** Work to be completed **
Rewrite the material from the line that has "Given: Select the 'Да' radio for Hide SSID" through the line that has "[x=72, y=292]", putting "settings" in place of "configuration" and changing nothing else. Leave the pictures out.

** Records to process **
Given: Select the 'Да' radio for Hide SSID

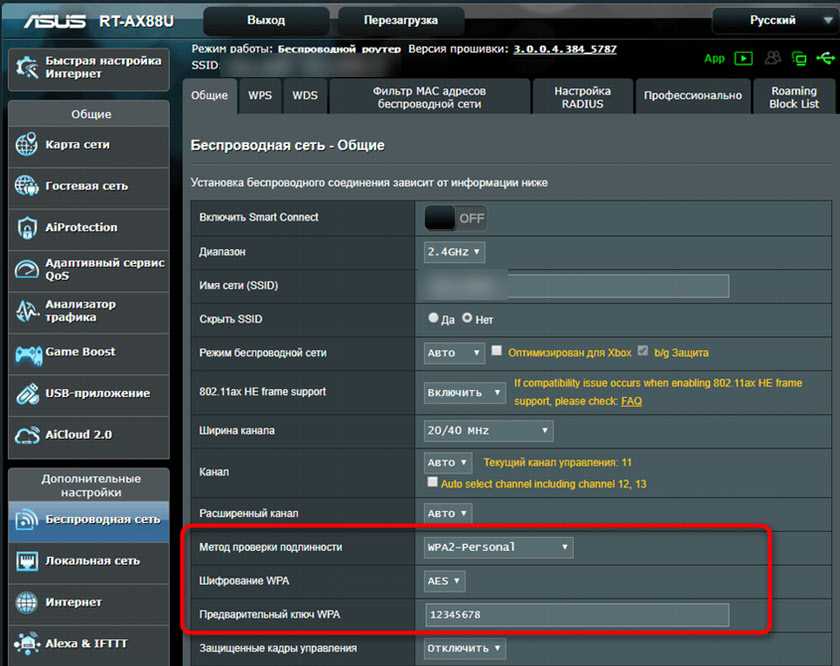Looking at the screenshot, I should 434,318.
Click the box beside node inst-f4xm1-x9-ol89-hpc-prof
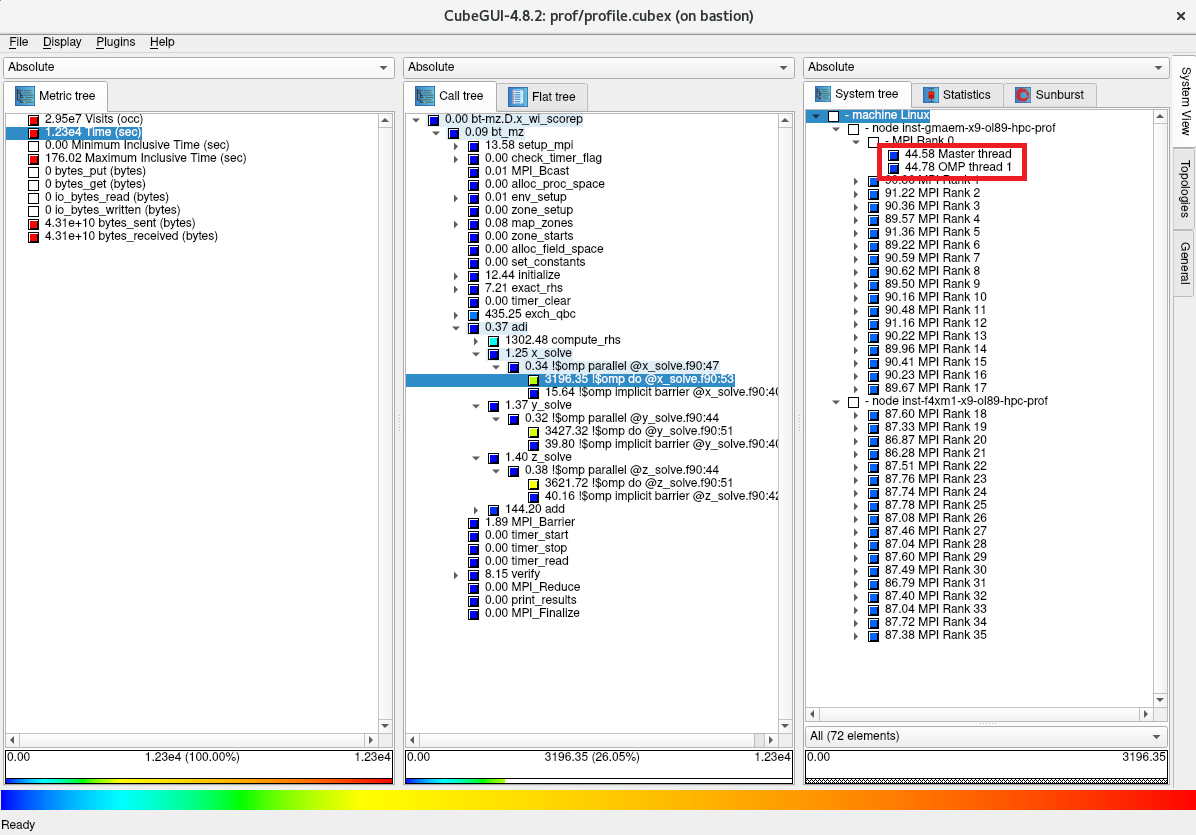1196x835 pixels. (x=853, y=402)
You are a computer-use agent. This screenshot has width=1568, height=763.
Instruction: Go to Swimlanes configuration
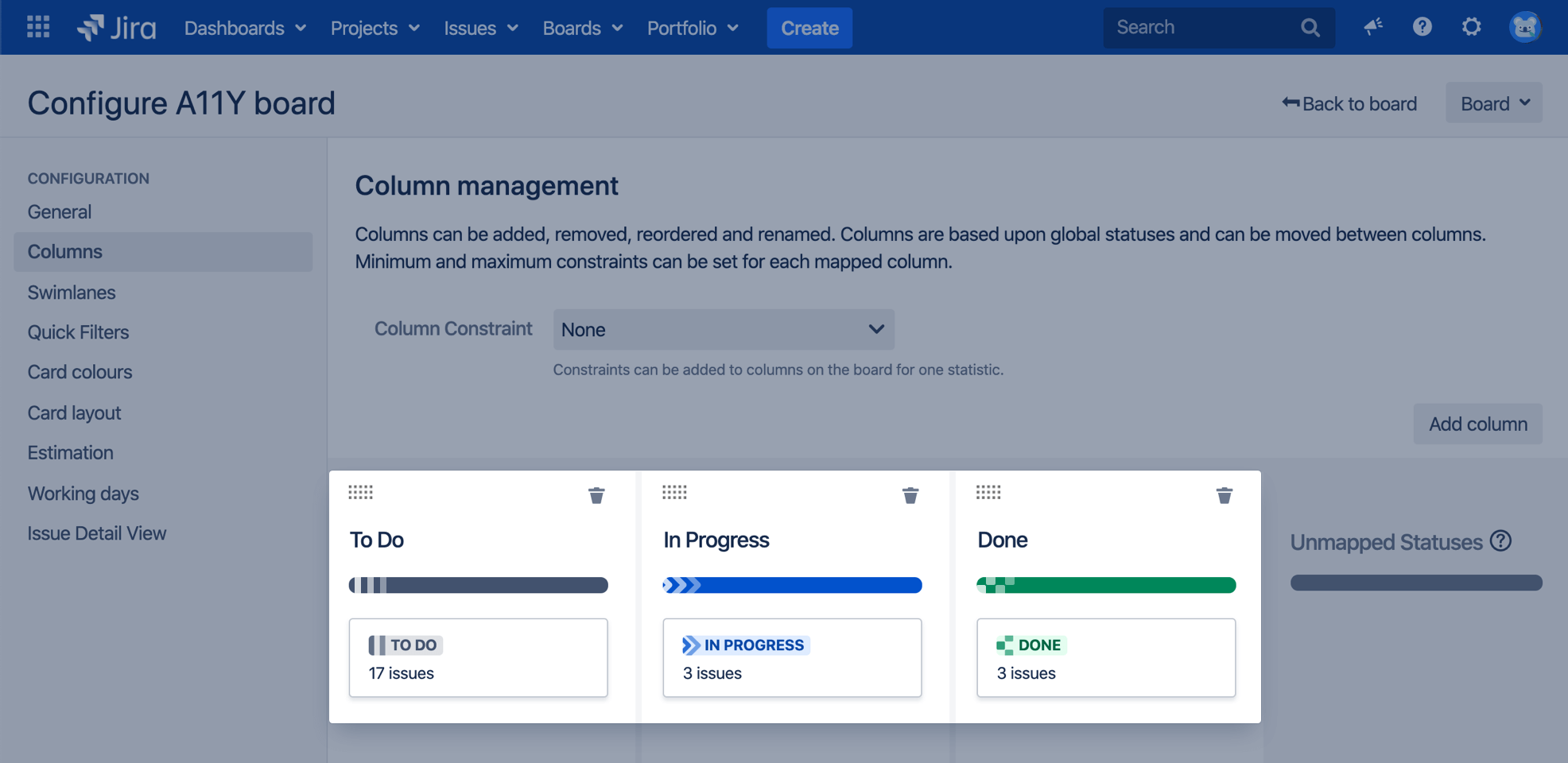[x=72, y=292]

...

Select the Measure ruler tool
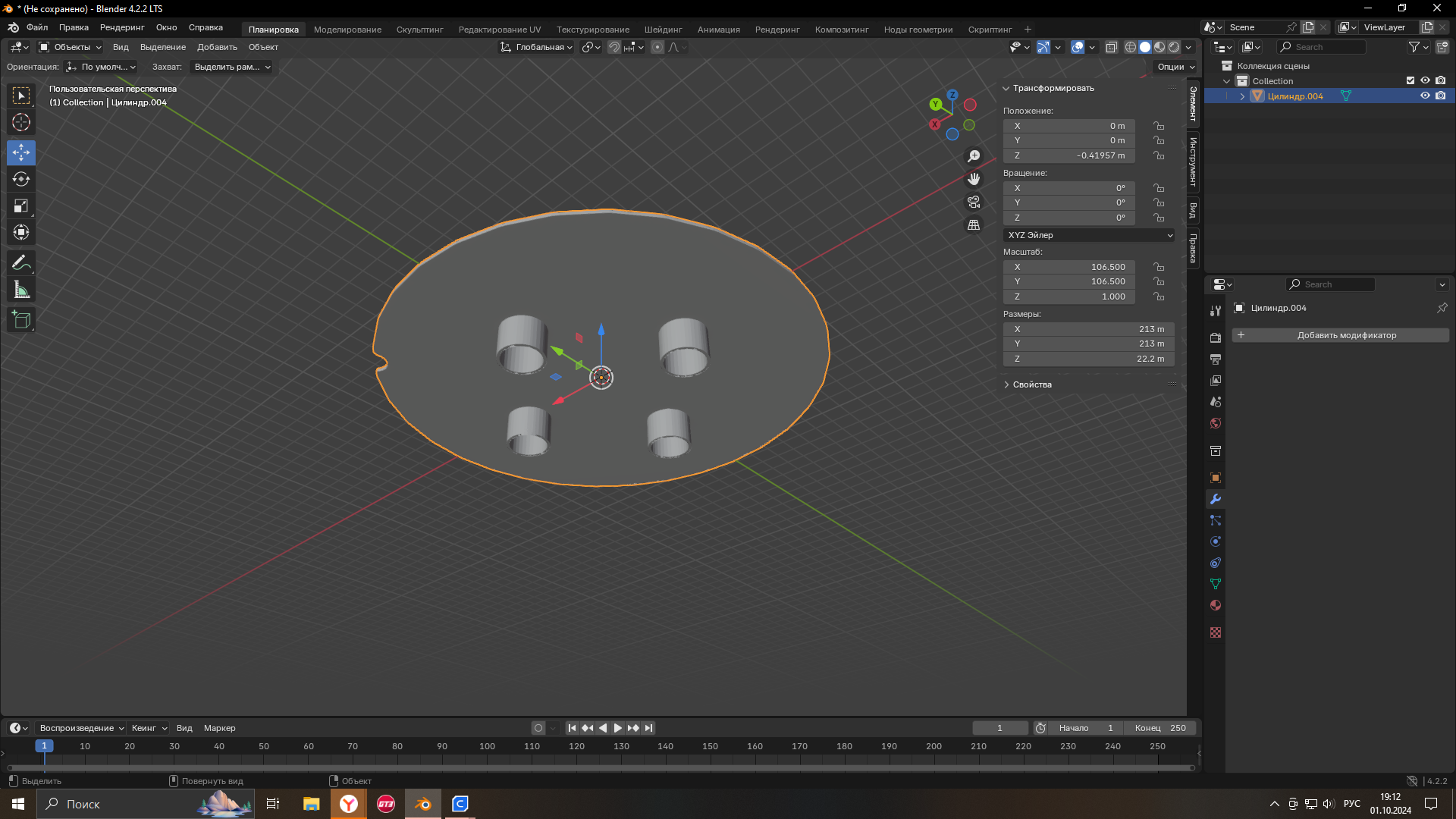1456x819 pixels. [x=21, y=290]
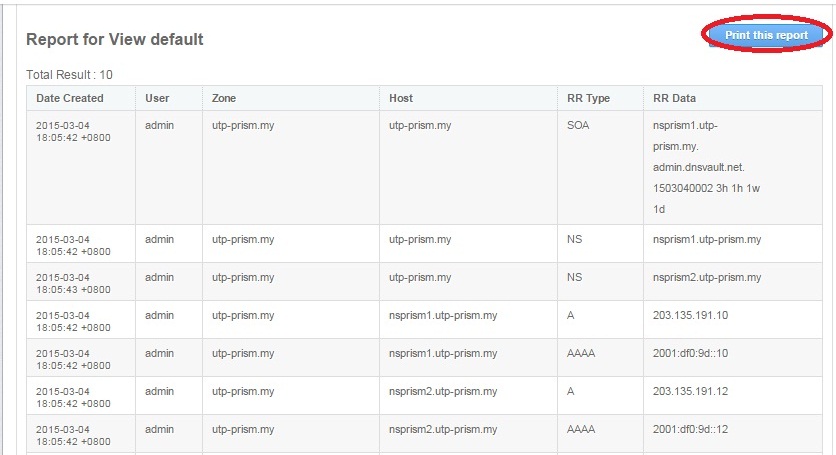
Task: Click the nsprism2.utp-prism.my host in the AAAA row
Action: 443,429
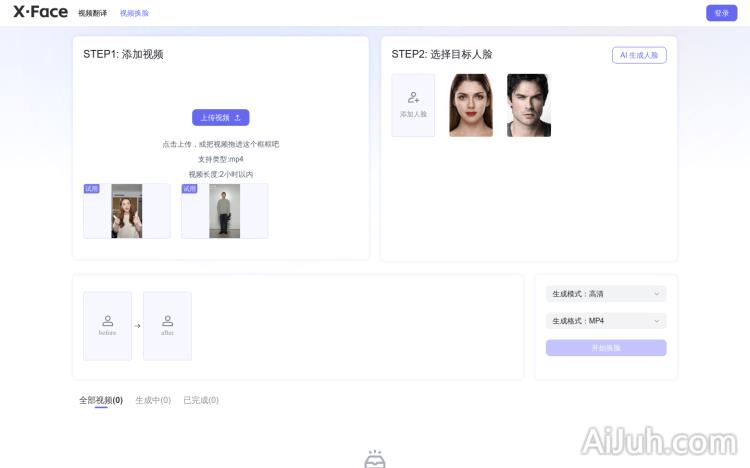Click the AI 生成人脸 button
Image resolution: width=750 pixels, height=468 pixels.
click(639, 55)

---

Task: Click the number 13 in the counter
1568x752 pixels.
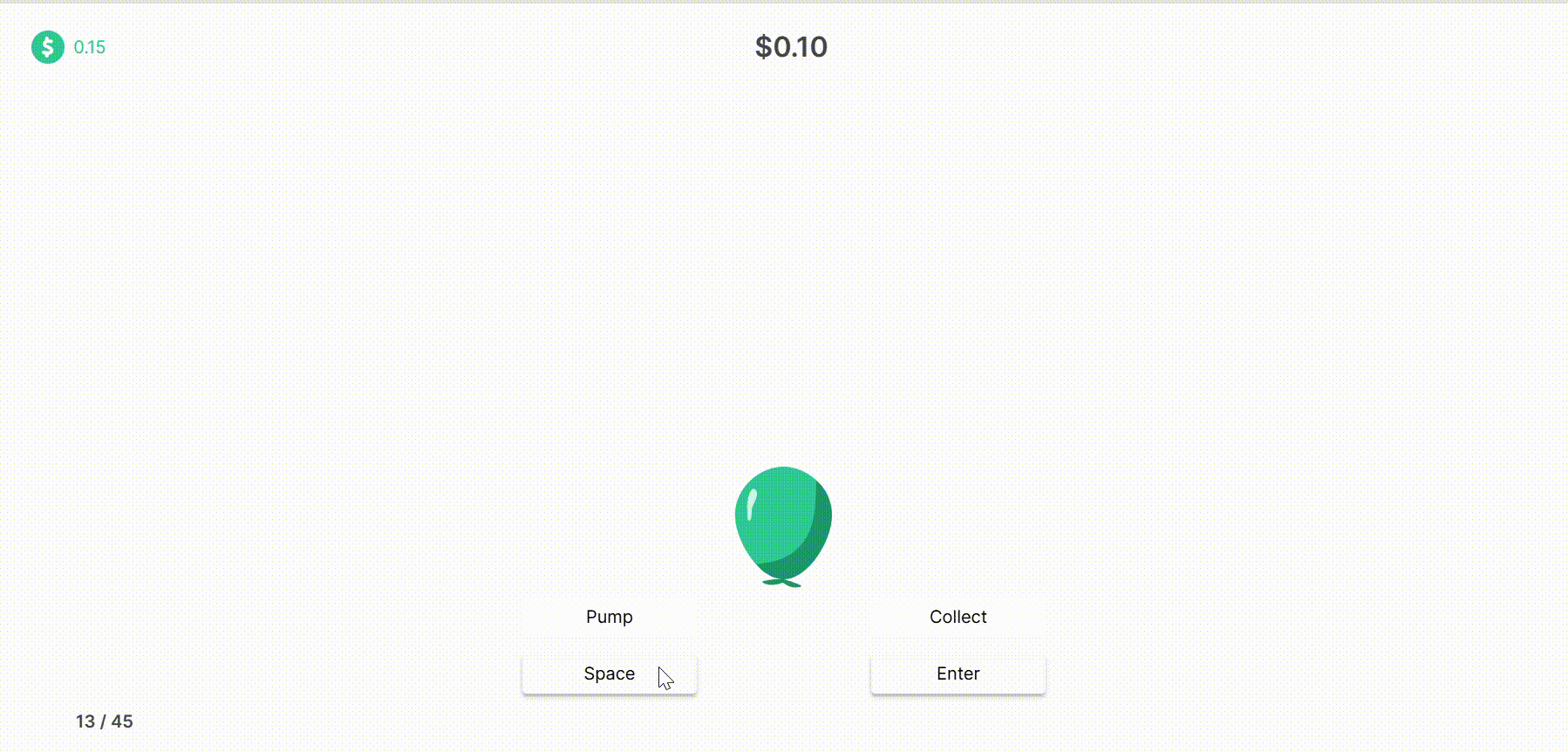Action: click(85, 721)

** Solution to this problem **
Given: Select the 'Да' radio for Hide SSID

Looking at the screenshot, I should 434,318.
Click the box beside node inst-f4xm1-x9-ol89-hpc-prof
1196x835 pixels. (x=853, y=402)
You are a computer-use agent. This screenshot has width=1568, height=763.
Instruction: Go to Swimlanes settings
[x=72, y=292]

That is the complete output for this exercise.